Task statement: Using the data below, copy out all lines with the word "clock".
.....
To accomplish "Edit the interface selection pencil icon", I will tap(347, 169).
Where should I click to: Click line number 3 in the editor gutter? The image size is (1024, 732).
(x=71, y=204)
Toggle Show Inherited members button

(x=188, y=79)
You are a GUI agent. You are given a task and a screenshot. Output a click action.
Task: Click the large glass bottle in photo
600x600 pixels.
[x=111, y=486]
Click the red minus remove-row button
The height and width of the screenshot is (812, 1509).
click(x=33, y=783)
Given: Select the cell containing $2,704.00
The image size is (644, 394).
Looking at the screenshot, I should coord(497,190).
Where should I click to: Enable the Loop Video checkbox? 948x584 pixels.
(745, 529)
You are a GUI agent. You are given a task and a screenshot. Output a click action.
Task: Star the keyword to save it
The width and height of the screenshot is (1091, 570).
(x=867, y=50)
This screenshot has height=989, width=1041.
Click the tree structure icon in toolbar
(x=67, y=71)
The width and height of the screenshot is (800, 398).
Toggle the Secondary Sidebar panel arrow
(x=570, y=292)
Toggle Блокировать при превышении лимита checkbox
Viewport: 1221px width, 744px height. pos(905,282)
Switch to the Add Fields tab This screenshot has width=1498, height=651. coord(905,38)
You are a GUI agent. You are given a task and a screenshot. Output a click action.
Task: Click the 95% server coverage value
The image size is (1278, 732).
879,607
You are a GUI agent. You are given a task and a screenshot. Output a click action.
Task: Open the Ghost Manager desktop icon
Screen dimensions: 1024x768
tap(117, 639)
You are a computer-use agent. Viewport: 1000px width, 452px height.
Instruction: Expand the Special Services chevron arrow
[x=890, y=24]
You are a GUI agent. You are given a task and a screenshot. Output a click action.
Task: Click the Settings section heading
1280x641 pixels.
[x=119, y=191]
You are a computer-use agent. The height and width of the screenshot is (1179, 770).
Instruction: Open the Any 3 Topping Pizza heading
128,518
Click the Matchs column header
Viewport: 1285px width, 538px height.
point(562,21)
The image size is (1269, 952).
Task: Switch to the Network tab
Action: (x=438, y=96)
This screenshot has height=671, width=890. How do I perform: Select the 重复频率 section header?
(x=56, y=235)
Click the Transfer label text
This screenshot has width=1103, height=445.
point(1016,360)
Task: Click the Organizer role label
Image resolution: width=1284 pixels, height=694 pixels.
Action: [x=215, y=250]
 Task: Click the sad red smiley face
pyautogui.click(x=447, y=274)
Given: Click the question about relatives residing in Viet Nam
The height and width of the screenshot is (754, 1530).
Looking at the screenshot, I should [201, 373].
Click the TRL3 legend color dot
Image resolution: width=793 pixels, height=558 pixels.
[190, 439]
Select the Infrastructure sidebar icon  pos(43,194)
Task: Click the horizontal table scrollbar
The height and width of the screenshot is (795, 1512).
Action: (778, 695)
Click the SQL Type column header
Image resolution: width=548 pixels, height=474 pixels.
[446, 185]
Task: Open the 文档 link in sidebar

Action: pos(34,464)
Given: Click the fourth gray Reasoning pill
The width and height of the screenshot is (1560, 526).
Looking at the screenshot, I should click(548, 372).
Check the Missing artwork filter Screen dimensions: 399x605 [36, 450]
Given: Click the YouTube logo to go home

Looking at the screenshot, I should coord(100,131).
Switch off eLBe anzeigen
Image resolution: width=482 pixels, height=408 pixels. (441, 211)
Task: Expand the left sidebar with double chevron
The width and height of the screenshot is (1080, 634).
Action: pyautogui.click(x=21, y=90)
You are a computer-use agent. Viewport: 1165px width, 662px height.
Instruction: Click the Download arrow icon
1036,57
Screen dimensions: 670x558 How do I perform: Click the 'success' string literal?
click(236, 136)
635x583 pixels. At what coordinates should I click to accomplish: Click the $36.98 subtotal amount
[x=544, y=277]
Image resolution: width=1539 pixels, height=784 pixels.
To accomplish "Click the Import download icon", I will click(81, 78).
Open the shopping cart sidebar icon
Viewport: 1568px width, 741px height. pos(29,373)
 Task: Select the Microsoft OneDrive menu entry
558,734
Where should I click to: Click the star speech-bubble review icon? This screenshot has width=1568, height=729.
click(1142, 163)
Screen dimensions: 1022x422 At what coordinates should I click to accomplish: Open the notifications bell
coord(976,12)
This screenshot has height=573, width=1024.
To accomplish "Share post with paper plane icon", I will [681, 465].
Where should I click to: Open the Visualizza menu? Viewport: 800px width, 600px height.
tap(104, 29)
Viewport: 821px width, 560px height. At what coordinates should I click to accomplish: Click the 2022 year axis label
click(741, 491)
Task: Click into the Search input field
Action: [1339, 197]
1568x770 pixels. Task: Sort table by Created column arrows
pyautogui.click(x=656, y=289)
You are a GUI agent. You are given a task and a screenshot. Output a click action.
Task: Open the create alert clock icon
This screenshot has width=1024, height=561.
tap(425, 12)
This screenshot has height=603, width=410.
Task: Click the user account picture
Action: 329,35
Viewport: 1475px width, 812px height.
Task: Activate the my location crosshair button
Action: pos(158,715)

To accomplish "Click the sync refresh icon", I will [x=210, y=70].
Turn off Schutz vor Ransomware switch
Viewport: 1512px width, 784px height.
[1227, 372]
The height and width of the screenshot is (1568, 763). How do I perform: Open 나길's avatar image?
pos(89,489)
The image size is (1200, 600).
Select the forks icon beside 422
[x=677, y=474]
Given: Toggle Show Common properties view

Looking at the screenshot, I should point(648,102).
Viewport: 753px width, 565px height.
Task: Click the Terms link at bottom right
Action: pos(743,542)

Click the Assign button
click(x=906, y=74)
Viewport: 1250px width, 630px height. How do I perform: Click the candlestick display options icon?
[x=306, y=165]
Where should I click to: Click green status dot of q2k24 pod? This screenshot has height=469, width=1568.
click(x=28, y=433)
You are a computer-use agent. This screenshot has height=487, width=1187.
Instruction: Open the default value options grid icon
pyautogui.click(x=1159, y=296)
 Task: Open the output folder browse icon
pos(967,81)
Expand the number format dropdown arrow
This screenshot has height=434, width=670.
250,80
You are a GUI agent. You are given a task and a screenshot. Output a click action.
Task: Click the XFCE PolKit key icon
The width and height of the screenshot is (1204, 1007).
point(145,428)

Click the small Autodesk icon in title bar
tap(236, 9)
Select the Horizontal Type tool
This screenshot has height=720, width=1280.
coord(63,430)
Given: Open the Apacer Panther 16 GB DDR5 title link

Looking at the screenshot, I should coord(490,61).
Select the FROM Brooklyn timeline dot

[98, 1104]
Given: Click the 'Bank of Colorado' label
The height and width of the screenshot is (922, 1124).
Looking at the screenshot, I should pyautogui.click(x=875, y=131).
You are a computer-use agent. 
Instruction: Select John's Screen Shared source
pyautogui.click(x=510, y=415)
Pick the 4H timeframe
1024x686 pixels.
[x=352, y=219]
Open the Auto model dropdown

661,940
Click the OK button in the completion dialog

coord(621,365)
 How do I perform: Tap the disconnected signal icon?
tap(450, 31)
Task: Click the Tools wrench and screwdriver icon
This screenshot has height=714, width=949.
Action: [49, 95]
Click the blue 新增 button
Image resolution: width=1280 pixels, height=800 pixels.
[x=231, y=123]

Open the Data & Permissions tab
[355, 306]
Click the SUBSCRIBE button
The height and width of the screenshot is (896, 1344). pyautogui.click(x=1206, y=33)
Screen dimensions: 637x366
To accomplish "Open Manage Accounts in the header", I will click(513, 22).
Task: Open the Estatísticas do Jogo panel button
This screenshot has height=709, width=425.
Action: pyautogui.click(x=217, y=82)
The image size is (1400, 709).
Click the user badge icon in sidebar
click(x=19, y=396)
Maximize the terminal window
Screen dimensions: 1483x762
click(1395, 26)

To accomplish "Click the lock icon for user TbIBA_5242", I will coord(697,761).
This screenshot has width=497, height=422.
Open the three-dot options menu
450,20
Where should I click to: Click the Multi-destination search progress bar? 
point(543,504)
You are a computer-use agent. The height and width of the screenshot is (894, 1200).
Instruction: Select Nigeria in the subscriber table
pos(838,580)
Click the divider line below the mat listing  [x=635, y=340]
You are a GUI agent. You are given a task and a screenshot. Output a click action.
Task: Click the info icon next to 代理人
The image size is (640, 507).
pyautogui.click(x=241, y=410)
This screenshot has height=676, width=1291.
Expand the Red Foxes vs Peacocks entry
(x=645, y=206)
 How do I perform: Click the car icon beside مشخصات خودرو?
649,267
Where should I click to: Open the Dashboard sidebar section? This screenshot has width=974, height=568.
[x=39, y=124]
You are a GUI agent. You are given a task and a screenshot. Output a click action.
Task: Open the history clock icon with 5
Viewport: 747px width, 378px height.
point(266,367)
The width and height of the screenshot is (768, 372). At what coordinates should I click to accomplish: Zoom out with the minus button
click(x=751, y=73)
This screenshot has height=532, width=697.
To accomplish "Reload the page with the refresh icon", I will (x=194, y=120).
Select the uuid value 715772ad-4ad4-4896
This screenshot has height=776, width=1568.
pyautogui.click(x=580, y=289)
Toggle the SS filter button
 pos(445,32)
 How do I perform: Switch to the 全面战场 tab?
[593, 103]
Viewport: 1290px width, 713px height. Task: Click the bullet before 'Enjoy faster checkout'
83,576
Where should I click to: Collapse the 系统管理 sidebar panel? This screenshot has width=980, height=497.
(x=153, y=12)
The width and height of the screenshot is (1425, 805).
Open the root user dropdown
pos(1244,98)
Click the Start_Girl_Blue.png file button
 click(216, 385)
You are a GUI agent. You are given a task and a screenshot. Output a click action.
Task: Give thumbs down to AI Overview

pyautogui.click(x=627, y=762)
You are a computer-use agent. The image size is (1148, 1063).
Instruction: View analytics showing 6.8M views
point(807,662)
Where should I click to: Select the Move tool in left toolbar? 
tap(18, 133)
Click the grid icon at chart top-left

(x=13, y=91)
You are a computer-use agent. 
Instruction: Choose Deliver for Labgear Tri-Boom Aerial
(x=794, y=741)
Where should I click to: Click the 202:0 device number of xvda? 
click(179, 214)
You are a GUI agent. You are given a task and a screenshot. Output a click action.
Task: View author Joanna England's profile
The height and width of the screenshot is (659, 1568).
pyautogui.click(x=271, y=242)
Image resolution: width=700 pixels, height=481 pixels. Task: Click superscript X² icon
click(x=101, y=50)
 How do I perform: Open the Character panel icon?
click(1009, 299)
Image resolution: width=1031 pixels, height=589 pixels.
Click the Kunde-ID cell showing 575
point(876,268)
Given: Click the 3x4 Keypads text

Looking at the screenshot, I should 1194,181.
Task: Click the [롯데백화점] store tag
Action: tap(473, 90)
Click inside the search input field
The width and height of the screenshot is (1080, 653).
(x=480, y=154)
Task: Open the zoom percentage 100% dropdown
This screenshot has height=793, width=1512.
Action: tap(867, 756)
.....
Result for this task:
Task: Open the create alert clock icon
Task: Open the history clock icon with 5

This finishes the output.